[PATCH] Check type size for doloop iv on BITS_PER_WORD [PR61837]
Richard Biener
rguenther@suse.de
Mon Jul 12 08:57:14 GMT 2021
On Mon, 12 Jul 2021, guojiufu wrote:
> On 2021-07-12 14:20, Richard Biener wrote:
> > On Fri, 9 Jul 2021, Segher Boessenkool wrote:
> >
> >> On Fri, Jul 09, 2021 at 08:43:59AM +0200, Richard Biener wrote:
> >> > I wonder if there's a way to query the target what modes the doloop
> >> > pattern can handle (not being too familiar with the doloop code).
> >>
> >> You can look what modes are allowed for operand 0 of doloop_end,
> >> perhaps? Although that is a define_expand, not a define_insn, so it is
> >> hard to introspect.
> >>
> >> > Why do you need to do any checks besides the new type being able to
> >> > represent all IV values? The original doloop IV will never wrap
> >> > (OTOH if niter is U*_MAX then we compute niter + 1 which will become
> >> > zero ... I suppose the doloop might still do the correct thing here
> >> > but it also still will with a IV with larger type).
>
> The issue comes from U*_MAX (original short MAX), as you said: on which
> niter + 1 becomes zero. And because the step for doloop is -1; then, on
> larger type 'zero - 1' will be a very large number on larger type
> (e.g. 0xff...ff); but on the original short type 'zero - 1' is a small value
> (e.g. "0xff").
But for the larger type the small type MAX + 1 fits and does not yield
zero so it should still work exactly as before, no? Of course you
have to compute the + 1 in the larger type.
> >>
> >> doloop_valid_p guarantees it is simple and doesn't wrap.
> >>
> >> > I'd have expected sth like
> >> >
> >> > ntype = lang_hooks.types.type_for_mode (word_mode, TYPE_UNSIGNED
> >> > (ntype));
> >> >
> >> > thus the decision made using a mode - which is also why I wonder
> >> > if there's a way to query the target for this. As you say,
> >> > it _may_ be fast, so better check (somehow).
>
>
> I was also thinking of using hooks like type_for_size/type_for_mode.

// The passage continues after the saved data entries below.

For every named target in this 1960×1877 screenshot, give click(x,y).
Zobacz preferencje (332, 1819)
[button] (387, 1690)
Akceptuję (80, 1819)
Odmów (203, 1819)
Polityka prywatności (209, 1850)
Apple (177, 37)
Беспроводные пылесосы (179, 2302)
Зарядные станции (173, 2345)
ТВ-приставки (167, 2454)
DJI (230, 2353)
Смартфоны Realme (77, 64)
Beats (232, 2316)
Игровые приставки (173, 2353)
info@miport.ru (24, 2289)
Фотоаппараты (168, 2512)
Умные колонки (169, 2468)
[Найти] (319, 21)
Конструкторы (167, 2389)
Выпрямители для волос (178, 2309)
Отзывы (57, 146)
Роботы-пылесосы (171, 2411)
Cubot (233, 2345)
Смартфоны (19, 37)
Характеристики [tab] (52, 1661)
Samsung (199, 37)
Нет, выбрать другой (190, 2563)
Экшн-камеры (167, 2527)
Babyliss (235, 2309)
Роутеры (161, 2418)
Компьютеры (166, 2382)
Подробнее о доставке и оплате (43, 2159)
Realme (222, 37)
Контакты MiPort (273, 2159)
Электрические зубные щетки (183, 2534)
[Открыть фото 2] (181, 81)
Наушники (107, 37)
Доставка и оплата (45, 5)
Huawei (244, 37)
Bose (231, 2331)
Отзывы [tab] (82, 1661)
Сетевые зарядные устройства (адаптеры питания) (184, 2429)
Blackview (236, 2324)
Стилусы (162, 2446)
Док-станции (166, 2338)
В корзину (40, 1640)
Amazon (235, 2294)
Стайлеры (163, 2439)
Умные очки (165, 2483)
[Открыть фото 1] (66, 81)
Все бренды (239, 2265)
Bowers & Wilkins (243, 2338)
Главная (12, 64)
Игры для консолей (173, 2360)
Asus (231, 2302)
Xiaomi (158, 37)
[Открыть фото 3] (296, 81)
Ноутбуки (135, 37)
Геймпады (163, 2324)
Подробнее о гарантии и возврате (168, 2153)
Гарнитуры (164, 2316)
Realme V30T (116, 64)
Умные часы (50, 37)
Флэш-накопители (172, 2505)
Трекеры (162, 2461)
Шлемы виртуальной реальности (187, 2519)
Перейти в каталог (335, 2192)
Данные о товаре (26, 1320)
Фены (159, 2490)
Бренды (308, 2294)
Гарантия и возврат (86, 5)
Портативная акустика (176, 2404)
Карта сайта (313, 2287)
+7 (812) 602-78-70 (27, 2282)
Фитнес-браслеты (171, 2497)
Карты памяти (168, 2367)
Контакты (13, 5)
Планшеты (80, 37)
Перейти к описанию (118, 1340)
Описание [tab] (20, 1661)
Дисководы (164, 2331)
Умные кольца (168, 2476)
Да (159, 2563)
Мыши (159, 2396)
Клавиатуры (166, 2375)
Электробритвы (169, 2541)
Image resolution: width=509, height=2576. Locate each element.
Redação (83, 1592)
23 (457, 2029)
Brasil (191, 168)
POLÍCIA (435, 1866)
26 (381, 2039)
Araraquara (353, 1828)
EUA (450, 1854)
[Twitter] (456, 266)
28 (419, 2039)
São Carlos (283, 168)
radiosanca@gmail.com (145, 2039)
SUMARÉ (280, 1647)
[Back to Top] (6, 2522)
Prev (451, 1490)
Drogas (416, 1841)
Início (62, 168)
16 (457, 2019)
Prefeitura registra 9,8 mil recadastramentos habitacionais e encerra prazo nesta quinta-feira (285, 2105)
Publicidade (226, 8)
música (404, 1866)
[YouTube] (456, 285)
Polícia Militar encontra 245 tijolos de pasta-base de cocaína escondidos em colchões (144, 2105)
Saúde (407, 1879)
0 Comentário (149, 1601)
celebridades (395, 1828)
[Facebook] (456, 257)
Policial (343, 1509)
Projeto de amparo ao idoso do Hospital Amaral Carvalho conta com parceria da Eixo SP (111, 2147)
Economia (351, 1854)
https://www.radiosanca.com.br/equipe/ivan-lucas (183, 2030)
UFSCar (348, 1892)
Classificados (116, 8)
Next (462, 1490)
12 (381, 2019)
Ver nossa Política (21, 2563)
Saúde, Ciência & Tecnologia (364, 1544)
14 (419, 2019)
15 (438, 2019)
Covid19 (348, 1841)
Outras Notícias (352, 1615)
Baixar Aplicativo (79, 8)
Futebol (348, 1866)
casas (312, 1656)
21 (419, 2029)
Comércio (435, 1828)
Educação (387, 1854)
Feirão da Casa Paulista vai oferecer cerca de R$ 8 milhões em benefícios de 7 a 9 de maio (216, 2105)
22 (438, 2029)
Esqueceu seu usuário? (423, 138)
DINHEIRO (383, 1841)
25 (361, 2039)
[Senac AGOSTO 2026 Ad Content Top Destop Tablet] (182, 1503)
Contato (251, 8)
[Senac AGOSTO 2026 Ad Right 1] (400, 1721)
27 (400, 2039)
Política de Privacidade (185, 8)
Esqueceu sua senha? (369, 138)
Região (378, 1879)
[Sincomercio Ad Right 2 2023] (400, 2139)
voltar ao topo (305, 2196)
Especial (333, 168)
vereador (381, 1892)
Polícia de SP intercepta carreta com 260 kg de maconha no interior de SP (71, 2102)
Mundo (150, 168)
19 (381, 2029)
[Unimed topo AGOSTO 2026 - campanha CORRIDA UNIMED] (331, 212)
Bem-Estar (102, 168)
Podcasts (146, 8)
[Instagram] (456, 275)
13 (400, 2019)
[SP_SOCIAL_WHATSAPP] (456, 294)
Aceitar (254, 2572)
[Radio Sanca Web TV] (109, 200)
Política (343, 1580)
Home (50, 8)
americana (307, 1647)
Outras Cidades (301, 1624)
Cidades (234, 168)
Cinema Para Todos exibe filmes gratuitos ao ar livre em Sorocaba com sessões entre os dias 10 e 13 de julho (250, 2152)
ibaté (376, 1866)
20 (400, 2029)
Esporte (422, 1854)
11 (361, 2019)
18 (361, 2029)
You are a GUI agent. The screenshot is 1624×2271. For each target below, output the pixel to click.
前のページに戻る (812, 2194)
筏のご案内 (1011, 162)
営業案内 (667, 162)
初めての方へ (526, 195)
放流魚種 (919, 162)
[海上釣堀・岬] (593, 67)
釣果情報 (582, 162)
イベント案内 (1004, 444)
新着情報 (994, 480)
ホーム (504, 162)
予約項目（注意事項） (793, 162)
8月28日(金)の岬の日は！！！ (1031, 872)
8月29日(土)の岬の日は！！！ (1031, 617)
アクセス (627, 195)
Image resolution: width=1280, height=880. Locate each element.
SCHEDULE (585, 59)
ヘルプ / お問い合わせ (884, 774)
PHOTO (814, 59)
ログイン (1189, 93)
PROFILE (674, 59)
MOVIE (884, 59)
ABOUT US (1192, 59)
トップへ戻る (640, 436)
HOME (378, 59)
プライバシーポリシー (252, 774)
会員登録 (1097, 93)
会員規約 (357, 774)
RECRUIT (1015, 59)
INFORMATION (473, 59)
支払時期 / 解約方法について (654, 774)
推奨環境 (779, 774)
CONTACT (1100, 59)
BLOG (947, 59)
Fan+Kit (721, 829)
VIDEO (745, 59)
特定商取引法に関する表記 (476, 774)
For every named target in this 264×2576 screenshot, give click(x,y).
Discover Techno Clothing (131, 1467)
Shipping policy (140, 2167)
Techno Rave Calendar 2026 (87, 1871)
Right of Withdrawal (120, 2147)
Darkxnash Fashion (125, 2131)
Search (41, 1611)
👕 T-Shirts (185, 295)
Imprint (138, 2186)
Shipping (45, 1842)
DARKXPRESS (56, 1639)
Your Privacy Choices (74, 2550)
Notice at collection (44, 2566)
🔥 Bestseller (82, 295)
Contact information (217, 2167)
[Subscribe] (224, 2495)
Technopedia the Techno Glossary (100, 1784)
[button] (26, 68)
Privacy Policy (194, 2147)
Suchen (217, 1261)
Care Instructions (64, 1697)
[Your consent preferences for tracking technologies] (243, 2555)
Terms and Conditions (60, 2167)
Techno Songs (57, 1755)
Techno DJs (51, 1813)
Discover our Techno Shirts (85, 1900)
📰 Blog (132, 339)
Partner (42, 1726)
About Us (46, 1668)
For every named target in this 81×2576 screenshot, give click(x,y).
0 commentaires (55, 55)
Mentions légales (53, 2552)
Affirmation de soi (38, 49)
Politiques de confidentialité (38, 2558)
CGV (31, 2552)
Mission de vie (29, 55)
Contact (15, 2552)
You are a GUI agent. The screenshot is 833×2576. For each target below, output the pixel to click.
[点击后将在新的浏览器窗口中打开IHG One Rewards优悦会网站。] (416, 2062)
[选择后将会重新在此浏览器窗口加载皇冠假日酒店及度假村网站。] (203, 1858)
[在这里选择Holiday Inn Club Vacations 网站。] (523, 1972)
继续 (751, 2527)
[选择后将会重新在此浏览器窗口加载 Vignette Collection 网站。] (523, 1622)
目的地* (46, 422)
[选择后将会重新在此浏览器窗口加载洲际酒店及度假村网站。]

> /* Use type in word size may fast. */
> if (TYPE_PRECISION (ntype) < BITS_PER_WORD
> && Wi::ltu_p (niter_desc->max, wi::to_widest (TYPE_MAX_VALUE
> (ntype))))
> {
> ntype = lang_hooks.types.type_for_size (BITS_PER_WORD, 1);
> base = fold_convert (ntype, base);
> }
>
> As you pointed out, this does not query the mode from targets.
> As Segher pointed out "doloop_end" checks unsupported mode, while it seems
> not easy to use it in tree-ssa-loop-ivopts.c.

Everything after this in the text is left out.